> Exercise
Every line holding the word "Select" should be copied from the material.

> Data in this exercise

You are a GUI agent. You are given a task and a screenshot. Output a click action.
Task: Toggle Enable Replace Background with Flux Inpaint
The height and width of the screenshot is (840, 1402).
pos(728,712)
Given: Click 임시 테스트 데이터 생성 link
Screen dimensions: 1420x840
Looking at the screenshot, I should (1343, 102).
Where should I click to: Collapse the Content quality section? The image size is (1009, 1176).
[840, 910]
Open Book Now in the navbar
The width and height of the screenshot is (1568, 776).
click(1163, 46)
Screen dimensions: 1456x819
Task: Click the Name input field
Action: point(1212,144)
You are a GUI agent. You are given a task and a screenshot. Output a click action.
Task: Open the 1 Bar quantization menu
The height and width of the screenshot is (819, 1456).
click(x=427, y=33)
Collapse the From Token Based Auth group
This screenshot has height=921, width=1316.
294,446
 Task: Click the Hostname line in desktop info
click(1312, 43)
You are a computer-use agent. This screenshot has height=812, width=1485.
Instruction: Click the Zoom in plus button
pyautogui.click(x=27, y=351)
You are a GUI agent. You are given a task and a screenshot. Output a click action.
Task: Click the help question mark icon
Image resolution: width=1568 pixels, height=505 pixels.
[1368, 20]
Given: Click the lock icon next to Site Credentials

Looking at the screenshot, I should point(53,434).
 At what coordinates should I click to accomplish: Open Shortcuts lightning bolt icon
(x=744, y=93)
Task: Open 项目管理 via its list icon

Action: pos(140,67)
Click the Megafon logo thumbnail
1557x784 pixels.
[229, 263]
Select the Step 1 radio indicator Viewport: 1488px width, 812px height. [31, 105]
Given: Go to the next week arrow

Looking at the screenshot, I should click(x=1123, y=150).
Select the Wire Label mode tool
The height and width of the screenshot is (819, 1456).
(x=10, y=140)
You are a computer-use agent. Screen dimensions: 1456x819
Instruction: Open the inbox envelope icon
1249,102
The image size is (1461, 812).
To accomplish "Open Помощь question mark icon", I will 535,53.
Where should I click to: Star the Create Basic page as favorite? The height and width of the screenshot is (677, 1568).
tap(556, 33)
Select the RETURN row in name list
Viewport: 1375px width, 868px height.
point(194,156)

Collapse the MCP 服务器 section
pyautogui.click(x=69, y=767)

> Output below
Select the Step 1 radio indicator Viewport: 1488px width, 812px height. [31, 105]
Select the Wire Label mode tool
Select the RETURN row in name list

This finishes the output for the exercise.